As you can see by the topic title, my hard drive is dead. I've already tried Knoppix, but it wouldn't boot. However, it'll boot on my laptop. Could it be something else as well? I'm at a loss here.
1) Does the bios detect the drive? 2) Does it make any clicking noises? 3) Does the hdd indicator light stay lit when it's the only drive plugged in? 4) Can you hear it/feel it spin up? (if you hear nothing on #2)
Definately shot. As for recovery, it's probably the heads that are gone. If you must have the data back you can either swap the platters into a working drive of the exact same model or pay someone else to. I'd suggest the latter as it's difficult to do it yourself and easy to botch it.
How far through boot does it get? Does it display anything like filenames before the activity light becomes permanently on? Have you looked for and tried the HDD manufacturer's repair tool?
If it is critical data, buy the same model and swap out the platters / pcb. If it's not that valuable, my condolences.
The PCB swap is surprisingly easy - little more than a few screws, zero technical knowledge required. Well worth investigating if you can find your drive's twin.
I tried doing that once.. search lots of sites and finaly found one that was the same model.. but ofcourse it was a different pcb revision and therefore didn't work with my old disc
Yes, you must have EXACTLY the same drive to swap PCB - revision and all. Ontrack would be able to recover it. They'll charge you around $1200-1500. With your original description, there would be an 80% chance I'd be able to recover data without a swap-out. As it is, it sounds likr a platter swap is in order, for which you need an identical drive and a clean room (i.e. atmosphere controlled, men in white suits). There's probably a 20% chance of recovering anything without doing that.
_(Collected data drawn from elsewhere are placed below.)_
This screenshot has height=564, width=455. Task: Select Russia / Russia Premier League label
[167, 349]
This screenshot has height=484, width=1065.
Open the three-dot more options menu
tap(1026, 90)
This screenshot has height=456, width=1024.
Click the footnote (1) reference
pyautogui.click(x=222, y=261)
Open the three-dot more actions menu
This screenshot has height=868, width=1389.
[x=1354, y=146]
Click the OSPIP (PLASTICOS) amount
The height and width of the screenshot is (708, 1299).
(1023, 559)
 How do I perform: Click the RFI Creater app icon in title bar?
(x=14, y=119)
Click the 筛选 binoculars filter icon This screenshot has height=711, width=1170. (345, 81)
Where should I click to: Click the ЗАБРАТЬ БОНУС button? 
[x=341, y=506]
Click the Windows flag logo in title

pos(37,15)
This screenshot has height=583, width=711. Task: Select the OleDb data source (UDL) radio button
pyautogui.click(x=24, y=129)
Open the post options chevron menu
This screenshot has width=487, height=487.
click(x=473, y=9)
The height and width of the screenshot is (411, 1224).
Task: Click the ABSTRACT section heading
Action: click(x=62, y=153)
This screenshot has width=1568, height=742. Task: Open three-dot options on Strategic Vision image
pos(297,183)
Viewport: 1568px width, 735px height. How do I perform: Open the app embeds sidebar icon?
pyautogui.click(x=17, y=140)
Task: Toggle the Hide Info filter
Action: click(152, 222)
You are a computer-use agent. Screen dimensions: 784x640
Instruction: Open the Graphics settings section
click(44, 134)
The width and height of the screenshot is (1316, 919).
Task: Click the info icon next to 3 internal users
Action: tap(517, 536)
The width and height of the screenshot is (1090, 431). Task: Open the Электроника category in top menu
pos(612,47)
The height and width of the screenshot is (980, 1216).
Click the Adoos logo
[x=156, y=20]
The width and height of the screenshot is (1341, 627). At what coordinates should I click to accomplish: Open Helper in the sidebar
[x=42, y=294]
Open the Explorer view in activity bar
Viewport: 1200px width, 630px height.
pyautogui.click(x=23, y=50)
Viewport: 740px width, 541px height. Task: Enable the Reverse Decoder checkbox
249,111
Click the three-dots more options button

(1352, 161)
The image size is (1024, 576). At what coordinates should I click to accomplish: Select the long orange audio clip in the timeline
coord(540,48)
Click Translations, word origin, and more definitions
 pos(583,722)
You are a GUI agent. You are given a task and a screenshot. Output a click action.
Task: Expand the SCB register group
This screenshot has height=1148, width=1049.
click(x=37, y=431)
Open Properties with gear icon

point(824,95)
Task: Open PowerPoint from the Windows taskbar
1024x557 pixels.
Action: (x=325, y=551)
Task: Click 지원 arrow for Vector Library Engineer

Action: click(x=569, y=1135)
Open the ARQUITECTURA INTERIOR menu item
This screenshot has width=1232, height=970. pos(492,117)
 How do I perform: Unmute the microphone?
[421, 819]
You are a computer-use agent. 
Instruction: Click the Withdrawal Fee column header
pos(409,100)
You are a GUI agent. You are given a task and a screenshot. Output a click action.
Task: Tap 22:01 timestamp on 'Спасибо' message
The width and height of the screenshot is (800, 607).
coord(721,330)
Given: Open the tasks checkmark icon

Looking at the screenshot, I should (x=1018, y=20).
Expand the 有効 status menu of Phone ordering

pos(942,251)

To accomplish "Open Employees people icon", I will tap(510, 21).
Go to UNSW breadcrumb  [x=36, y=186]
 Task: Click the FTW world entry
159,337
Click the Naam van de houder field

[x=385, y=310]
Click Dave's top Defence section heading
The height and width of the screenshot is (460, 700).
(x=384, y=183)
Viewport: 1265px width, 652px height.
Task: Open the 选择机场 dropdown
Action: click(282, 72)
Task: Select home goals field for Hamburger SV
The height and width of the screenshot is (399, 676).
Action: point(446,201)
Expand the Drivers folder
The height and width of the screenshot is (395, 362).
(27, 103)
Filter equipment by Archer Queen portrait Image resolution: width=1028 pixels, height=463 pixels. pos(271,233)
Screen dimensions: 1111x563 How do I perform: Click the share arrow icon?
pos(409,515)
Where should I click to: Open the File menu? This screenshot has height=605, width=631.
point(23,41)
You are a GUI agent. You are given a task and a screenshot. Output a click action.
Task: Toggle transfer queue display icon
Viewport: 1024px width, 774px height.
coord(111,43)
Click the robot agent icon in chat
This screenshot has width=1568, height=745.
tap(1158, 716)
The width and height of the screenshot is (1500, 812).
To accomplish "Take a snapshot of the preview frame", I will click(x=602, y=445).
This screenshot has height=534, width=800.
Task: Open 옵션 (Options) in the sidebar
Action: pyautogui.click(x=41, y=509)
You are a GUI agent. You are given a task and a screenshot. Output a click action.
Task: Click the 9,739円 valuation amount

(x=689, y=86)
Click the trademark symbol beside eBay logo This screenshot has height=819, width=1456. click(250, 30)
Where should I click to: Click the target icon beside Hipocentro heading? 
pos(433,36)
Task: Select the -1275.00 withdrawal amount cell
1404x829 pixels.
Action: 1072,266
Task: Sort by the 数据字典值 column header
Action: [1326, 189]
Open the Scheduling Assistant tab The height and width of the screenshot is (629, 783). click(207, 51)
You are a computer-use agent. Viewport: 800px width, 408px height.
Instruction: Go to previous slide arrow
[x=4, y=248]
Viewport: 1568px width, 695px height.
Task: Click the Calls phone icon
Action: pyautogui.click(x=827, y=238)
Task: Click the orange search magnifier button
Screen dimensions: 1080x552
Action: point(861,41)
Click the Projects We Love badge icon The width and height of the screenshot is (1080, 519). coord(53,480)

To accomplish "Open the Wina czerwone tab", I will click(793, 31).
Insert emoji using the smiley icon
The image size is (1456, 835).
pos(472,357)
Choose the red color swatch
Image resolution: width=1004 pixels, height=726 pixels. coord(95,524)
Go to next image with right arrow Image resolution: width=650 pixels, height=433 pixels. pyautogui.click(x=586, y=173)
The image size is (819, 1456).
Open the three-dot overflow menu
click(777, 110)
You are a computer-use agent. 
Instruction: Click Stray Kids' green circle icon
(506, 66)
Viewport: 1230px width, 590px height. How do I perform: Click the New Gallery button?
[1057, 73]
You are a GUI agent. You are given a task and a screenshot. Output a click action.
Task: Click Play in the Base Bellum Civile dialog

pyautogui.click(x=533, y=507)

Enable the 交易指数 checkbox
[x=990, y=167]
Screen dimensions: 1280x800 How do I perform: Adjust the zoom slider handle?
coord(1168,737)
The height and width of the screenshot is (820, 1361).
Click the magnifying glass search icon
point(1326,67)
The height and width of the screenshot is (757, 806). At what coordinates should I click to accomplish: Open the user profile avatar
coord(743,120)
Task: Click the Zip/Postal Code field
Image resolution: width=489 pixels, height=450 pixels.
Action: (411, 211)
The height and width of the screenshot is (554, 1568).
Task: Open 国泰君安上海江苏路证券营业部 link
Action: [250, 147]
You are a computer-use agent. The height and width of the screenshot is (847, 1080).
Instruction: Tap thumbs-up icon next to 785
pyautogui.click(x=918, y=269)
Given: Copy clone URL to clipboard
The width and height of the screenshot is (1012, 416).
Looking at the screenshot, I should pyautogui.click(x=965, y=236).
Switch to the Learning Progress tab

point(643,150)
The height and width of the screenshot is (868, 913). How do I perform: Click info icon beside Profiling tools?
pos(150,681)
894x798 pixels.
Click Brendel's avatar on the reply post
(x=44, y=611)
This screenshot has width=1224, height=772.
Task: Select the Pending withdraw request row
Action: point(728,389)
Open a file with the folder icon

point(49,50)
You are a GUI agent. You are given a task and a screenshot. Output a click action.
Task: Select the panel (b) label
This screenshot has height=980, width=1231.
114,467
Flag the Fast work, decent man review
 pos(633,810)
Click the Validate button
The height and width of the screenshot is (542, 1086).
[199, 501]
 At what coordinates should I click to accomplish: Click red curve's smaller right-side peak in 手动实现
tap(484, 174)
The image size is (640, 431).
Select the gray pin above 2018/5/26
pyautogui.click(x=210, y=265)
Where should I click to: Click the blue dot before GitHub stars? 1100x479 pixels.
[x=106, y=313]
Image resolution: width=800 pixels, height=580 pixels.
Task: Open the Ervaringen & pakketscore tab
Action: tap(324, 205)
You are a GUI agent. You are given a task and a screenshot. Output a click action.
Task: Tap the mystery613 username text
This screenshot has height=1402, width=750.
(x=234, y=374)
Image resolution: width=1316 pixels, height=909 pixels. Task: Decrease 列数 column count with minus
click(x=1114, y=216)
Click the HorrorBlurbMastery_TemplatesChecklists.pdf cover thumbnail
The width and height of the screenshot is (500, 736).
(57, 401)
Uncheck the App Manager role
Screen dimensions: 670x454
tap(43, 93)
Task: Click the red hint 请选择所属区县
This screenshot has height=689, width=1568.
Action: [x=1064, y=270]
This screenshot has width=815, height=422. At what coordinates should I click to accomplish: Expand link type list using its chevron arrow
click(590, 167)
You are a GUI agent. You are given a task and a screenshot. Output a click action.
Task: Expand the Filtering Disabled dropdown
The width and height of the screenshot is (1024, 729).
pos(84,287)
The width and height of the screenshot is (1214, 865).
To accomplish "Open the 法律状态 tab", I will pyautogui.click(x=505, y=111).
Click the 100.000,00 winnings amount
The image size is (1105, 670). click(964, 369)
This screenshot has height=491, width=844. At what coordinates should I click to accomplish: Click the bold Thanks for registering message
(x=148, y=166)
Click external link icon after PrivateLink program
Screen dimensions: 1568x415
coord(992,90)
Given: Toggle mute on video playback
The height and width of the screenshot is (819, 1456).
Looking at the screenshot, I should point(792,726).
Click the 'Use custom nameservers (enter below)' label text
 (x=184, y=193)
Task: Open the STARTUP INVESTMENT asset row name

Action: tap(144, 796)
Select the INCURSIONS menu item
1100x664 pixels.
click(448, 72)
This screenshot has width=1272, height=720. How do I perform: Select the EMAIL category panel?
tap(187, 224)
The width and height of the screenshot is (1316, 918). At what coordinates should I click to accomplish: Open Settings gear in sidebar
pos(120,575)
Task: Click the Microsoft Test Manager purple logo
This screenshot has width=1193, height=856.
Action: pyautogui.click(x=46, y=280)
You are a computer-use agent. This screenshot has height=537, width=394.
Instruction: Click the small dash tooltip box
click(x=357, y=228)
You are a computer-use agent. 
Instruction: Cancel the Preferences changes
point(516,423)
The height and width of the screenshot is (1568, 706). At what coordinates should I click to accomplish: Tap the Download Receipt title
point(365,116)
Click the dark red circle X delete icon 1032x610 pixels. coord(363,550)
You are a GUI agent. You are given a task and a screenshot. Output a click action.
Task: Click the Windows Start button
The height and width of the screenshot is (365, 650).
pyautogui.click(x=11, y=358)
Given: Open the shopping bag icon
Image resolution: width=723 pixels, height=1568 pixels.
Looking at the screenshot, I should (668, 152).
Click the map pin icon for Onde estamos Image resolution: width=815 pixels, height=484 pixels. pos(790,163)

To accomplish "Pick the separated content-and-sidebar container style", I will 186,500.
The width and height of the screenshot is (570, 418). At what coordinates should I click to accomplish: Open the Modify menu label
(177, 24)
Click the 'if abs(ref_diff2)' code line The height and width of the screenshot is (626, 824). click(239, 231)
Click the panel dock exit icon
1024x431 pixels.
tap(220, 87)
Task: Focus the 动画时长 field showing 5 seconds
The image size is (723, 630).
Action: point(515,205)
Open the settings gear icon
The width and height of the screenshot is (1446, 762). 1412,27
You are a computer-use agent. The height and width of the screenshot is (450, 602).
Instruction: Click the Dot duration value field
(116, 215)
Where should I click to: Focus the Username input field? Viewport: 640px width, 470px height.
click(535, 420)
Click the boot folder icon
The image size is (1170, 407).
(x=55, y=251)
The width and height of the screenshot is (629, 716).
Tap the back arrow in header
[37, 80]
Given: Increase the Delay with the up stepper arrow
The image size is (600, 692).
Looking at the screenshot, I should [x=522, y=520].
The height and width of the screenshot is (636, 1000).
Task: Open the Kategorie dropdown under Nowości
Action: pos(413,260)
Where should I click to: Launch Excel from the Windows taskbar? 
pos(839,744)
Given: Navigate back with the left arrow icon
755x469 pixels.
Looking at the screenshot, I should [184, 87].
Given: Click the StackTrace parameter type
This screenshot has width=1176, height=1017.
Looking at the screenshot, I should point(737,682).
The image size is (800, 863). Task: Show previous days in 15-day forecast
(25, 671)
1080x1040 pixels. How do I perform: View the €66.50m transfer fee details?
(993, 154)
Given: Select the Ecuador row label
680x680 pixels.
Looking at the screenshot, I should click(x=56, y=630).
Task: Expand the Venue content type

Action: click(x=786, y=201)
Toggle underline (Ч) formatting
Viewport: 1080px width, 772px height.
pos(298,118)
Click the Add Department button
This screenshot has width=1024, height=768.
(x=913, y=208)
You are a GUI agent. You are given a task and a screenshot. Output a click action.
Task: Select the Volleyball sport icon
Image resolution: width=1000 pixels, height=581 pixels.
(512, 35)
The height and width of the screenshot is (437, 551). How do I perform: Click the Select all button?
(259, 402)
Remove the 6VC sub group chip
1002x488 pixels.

uhm i wouldnt advice on doing that at your ikea kitchentable (platterswap) i mean i could do something like that at work but my workplace is a cleanroom if you do the platterswap at home first particle hitting the surface of the platter would start a chainreaction of killing everything other (your normal air in a city has like millions of particles if you live on the mountains with cleanest air you have still like 10.000 particles per cubic feet - cleanroom has like 1-10 particels per cubic feet depending on use)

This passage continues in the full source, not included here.